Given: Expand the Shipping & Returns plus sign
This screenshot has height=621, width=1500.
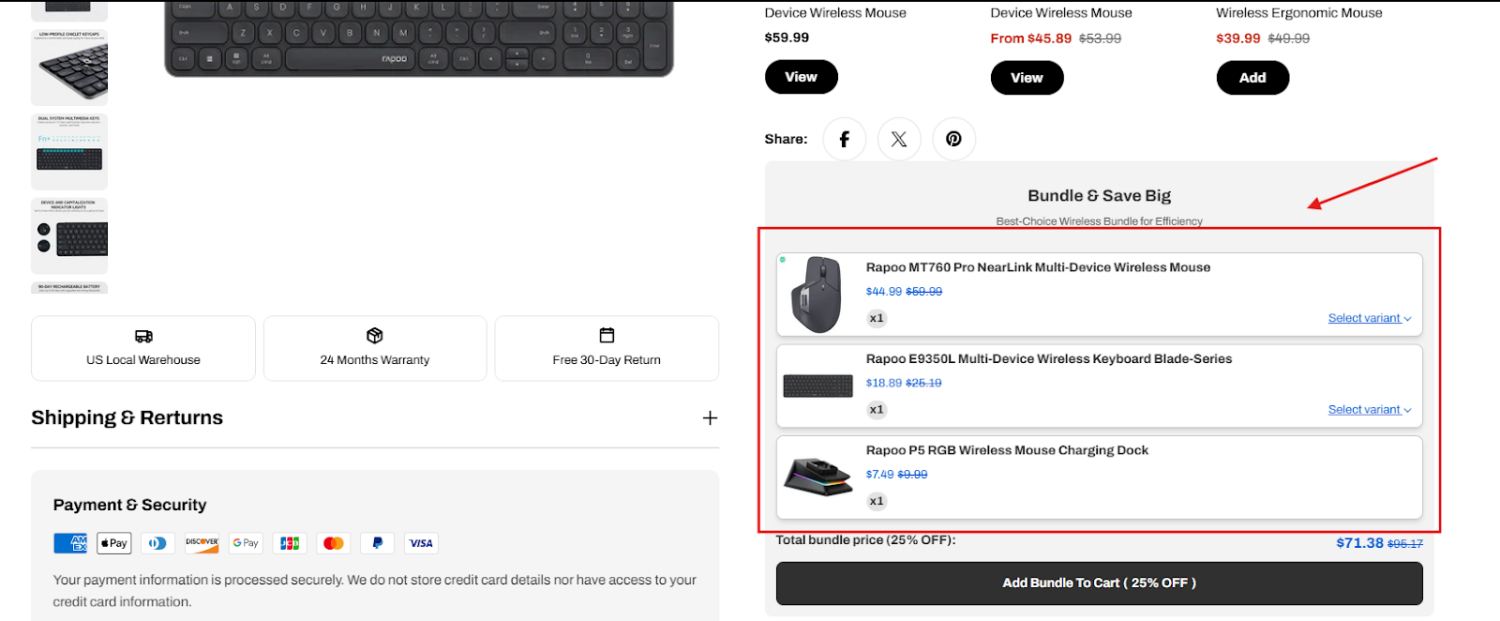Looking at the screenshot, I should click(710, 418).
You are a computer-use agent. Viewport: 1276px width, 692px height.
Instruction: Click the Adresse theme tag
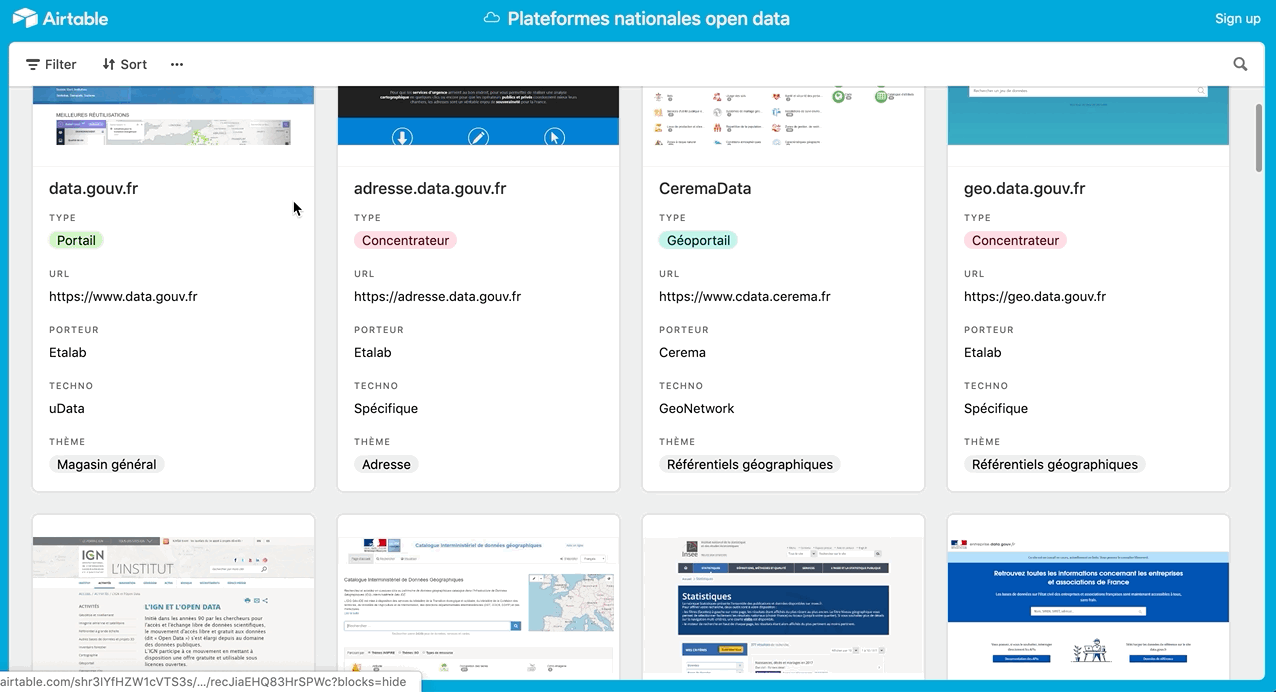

==

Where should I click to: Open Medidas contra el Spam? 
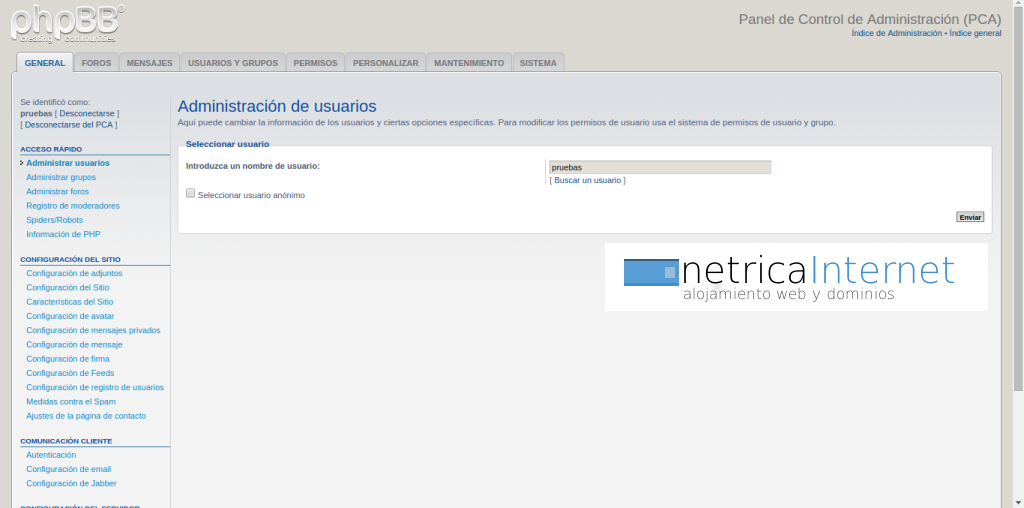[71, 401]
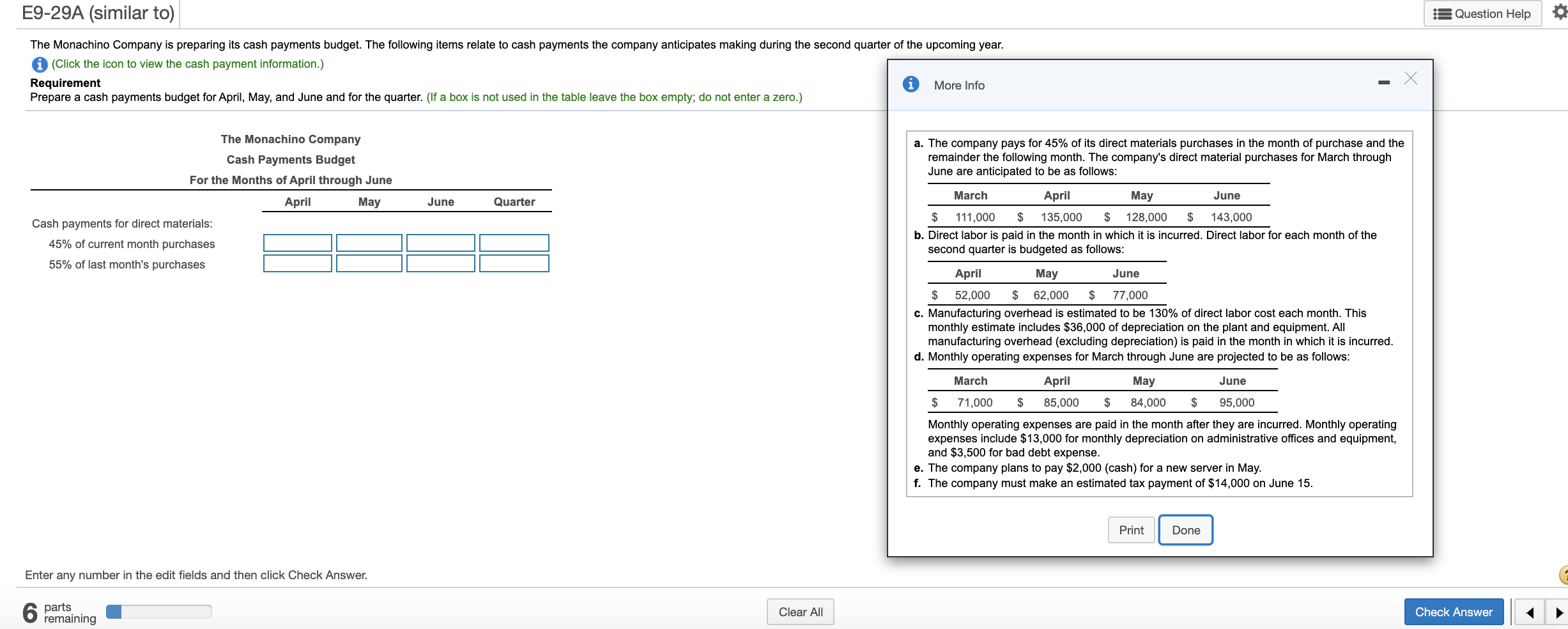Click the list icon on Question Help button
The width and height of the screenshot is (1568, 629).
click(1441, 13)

* * *

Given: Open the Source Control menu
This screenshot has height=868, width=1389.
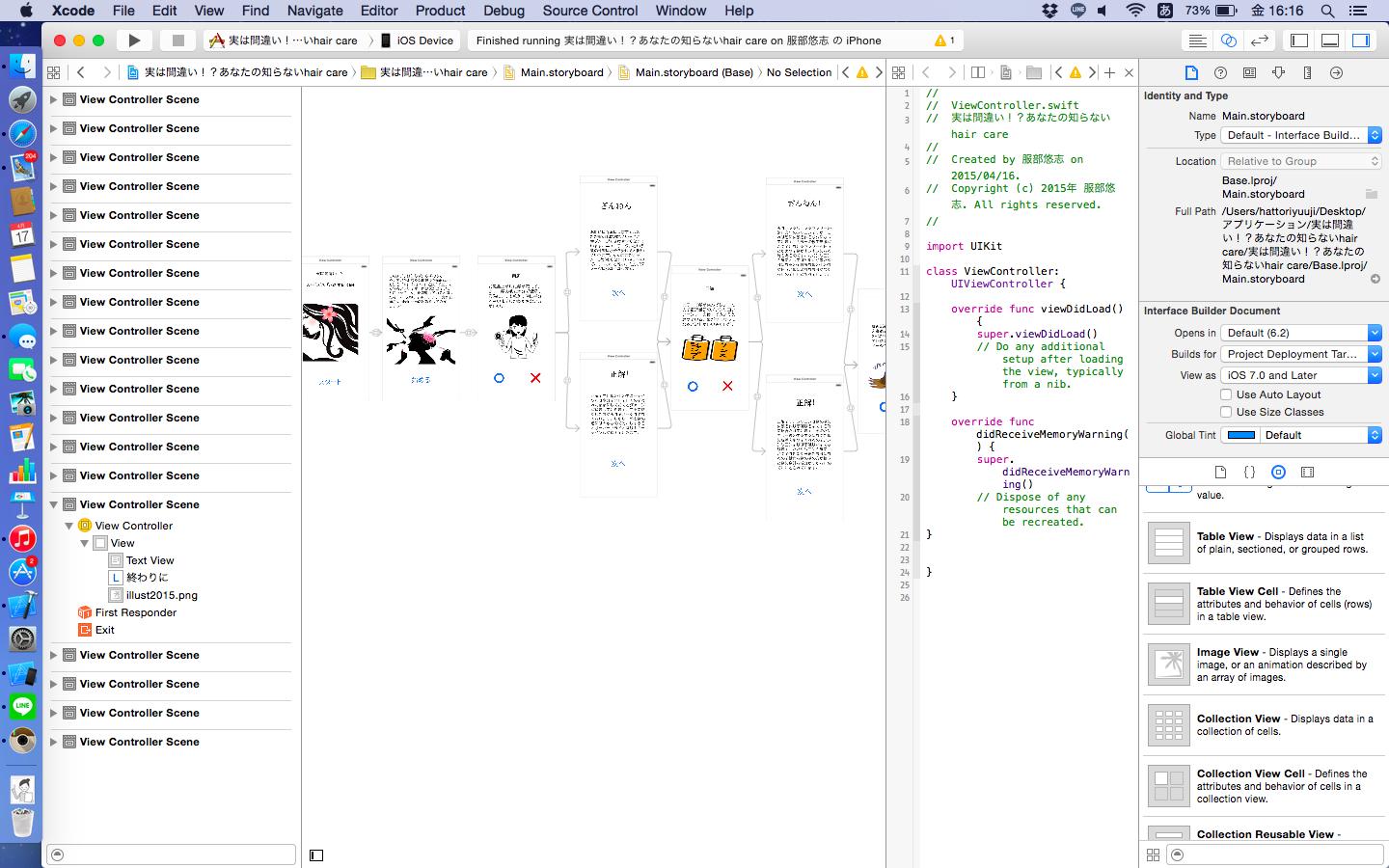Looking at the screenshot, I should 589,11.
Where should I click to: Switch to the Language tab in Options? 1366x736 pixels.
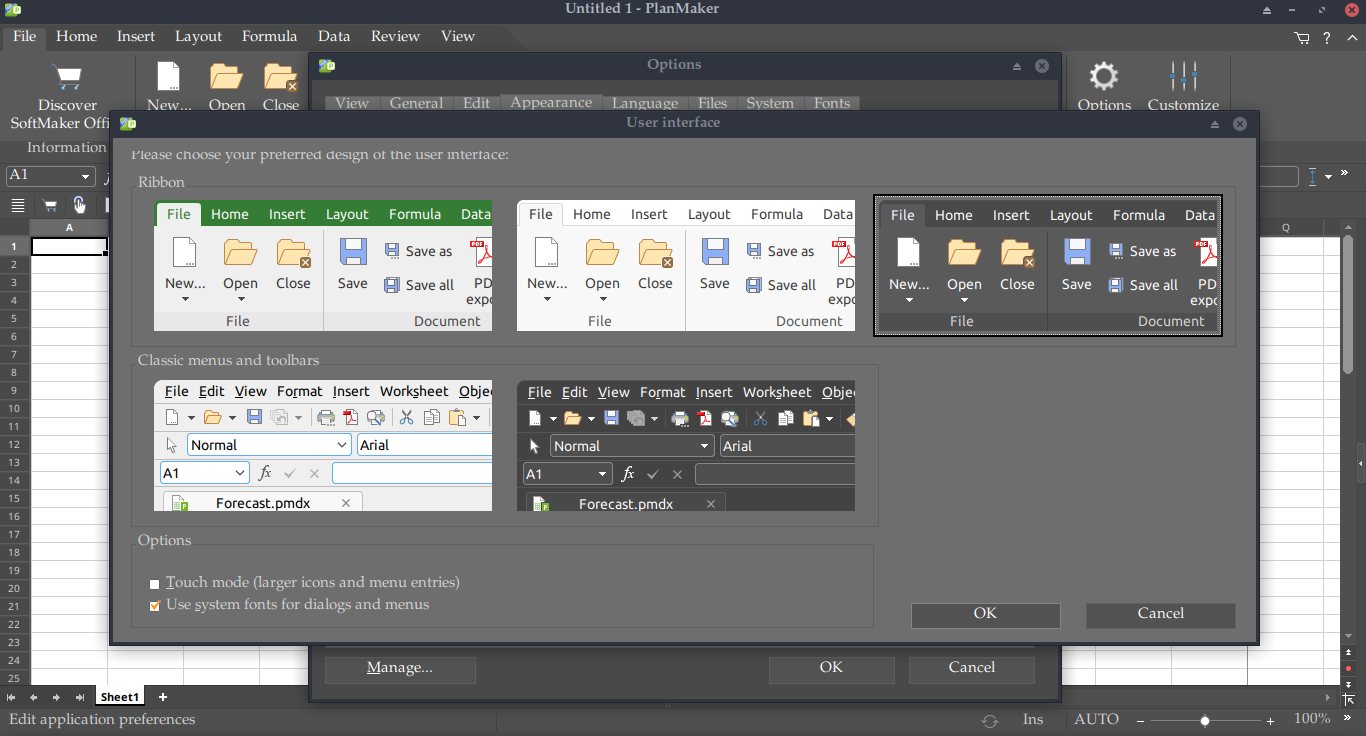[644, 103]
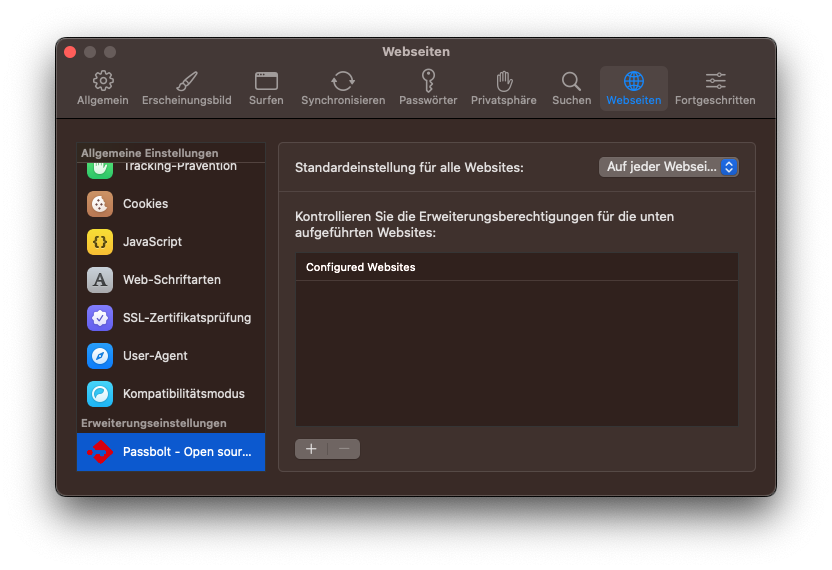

- **Request**:
Find each line in the items above that contains the string "width". Copy every one of those lines.

- **Result for this exercise**:
This screenshot has height=621, width=1500.
You are a computer-use agent. Viewport: 1276px width, 692px height.
The width and height of the screenshot is (1568, 629).
This screenshot has height=868, width=1389.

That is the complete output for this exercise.